Wow! Twenty years have passed since we put this business together. In some ways, it feels like we have been crafting gourds forever. At other times, it all seems to have happened so fast. I’m still amazed that the seeds from two gourds found by accident turned into a dream that has lasted twenty years. It was during a trip to New England that I first saw fresh goose gourds at several of the farm markets. I bought two and took them home thinking that they were neat and might be something interesting to grow. I took the seeds out of them and then forgot all about them for several years. When I finally tried growing them, the response was overwhelming until all the other produce growers in our area began growing them as well. We were all trying to sell fresh goose gourds into a market that didn’t find it so special anymore. Our gourds that were once so special now lay in the fields not harvested.
Every other product a farmer grows rots and becomes unusable if left on the ground all winter. Our gourds did not, their wood-like shells just dried and left us with a beautiful shape to create something out of. So that’s what we did, having no idea if they would sell. When they sold much faster than we could make them, it didn’t take a genius to realize they were many times more valuable dried than fresh. This was the beginning of Meadowbrooke Gourds.
The early years were a time of finding and inventing many things. We needed the right people to build a dream with, create the system and tools to craft a product that few others were doing and refine the growing and drying of hundreds of varieties of hard-shelled gourds. We were all young and didn’t mind making lots of mistakes if we could learn from them.
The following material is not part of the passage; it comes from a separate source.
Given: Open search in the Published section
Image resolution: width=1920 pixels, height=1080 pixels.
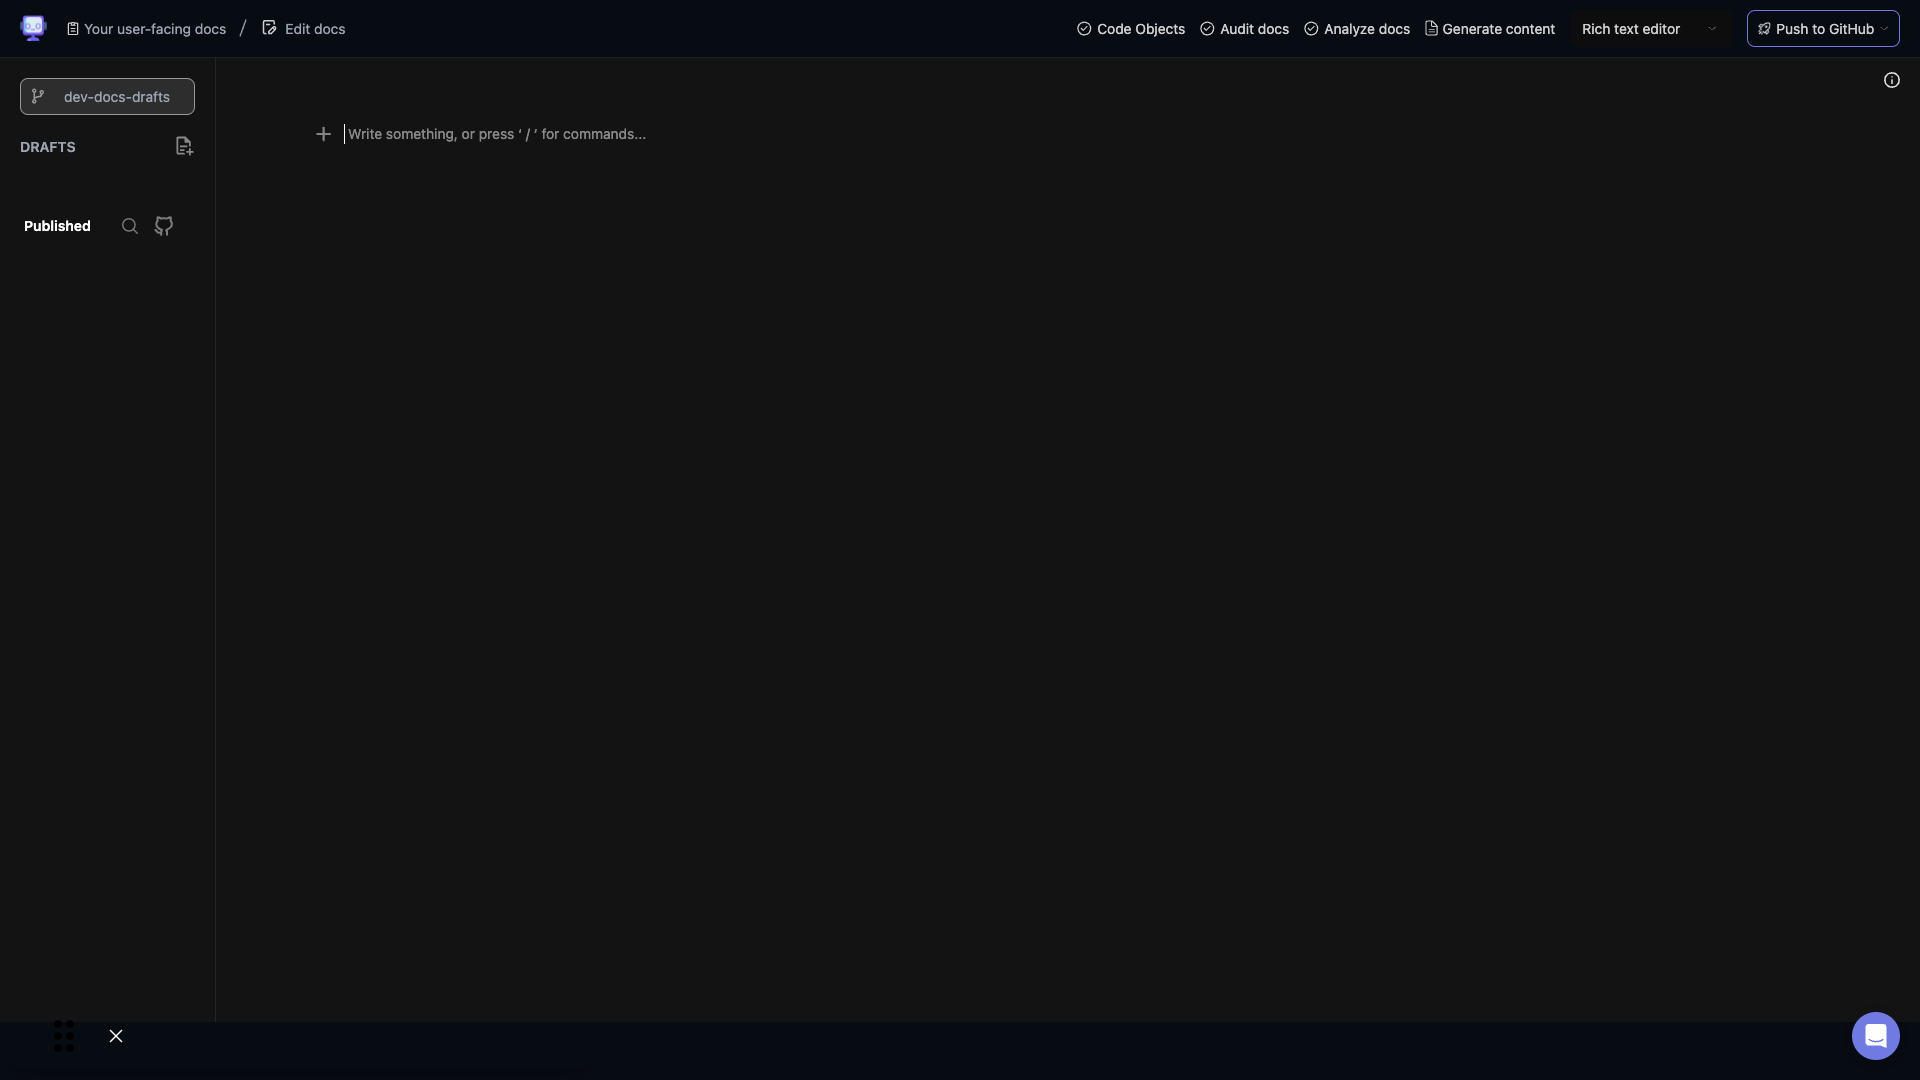Looking at the screenshot, I should tap(129, 226).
The most rewarding part of the early years was solving the big problems of how to efficiently grow, sort, wash, and craft gourds.
The middle years were a time of rewards. Our big problems were solved and our products were bought as fast as we could grow and craft them. We still had more to learn but didn’t realize it yet. We started to be satisfied with our products and our systems. It became ok to just do things as we had previously. Then came 2008 and the depression/recession. Suddenly, we had to become a lot more special because there were a lot fewer dollars available to be spent on arts and crafts.
I’m very proud that all of us chose to reduce our pay by 25% to keep from laying anyone off. That the family our company set out to create so many years before held up when times got tough. It took a while to adjust and to realize that all our past successes would just be the past if we didn’t learn how to constantly improve everything all the time.
We have spent these last years breaking and rebuilding a good company in an attempt to create a great company. You can only stay special as long as you are improving and learning. I hope you can see this in our products, our catalog and every time you meet our company family.
It takes an awful lot of people to make a company successful. From the bottom of my heart, thank you to all our employees, customers and suppliers. It takes all of us to make this dream possible.